The Corner with Garry Chittick

In my youth, long ago, I lived in South Wairarapa. Our social activities centred around rugby in the winter and we would go to one of my still favourite tracks, Tauherenikau – what a day out for the young and what an introduction to racing! The other interest that enabled us to mix was our membership of the Young Nats, the youth wing of the then Farmers Party National.

Now I have said before my father was a hard-working market gardener, who graduated to his lifelong ambition as a dry stock farmer. As all fathers should, he supported my rugby and interest in racing. But politics! His advice was to not waste time with a bunch of freeloading individuals who, in his words, knew ‘stuff all about what made the world go round’. He was right of course, and the current bunch will be replaced next by another bunch of similarly university-educated, well-meaning drop kicks. He used to tell me not to get disappointed with adults, his view being they are simply older, larger versions of their childhood. I’ll let you four think about that.

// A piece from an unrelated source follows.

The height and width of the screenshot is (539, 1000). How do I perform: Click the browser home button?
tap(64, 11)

So despite his philosophy, I poked my nose in politics of a sort. When asked to stand for the Manawatu Racing Club Committee I threw my hat in the ring and competed in what was quite a fierce contest. I soon realised as a board member how little I knew. I wasn’t the preferred option of the Chief Executive, which resulted in an uncomfortable relationship, however I persevered and learnt by asking what may have seemed obvious to others. Never mind, we finished up ok and I finished up Chairman. Despite my father’s warnings, I enjoyed the relationships a provincial club offered. I would not claim to have done any better than previous Chairmen, but this grounding provided the basis of my Chairmanship of the NZ Racing Board. You can see by now I am in donkey deep. What’s the point of this? Well, it was the end of my service to the industry. Once again, I certainly wouldn’t claim to have been any better than those previous to me, but what was different was the make of my Board. All board members had a deep involvement in the sport, yes, they’re lawyers, accountants, breeders, the great trainer Dave O’Sullivan. We clearly did not always sing off the same song sheet, but we were all there to do the best we could to maintain and encourage ownership. The Board’s mantra was ‘no owners, no need for us to be there.’

Our relationship with the Codes was predicated on the same belief. 

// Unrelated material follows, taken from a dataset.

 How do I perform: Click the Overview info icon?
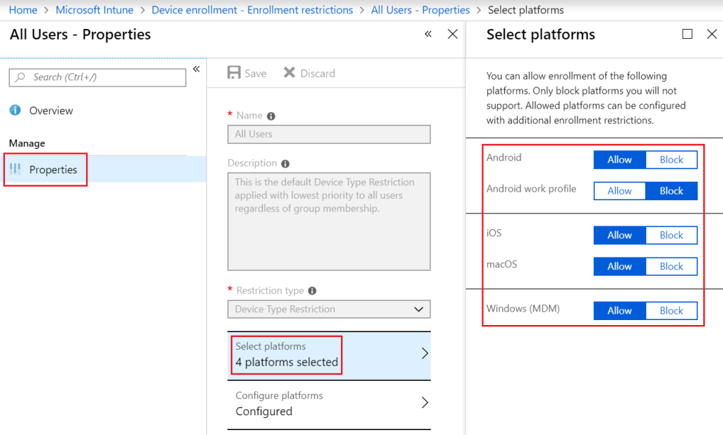point(16,110)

I have voiced my opinion on the current electoral process for the Thoroughbred Board. They have transitioned from a grassroots regional system to an electoral selection panel. It clearly doesn’t work in my view , a view supported by many of the Club Committees, and now the Racing Board is even further detached from the racing community. I shouldn’t be surprised as in this woke world we live, the so-called educated know what’s best for all. This is a universal change, but then if you are going to educate the future leaders through our universities, the results of which are there for us all to judge, we have to give them the opportunity to prove practical knowledge, hard work, creating employment have no place in governance.
So back to my father’s advice – my last toe in the water was to show some appreciation to Winston Peters’ contribution to racing by way of a modest donation to NZ First’s electoral campaign. The result was his election, NZ First enabling the Labour Party an opportunity they shouldn’t have had, Winston dumped and now a government with multiple policies we knew nothing of, let alone agreed to. I wish I had listened to my father.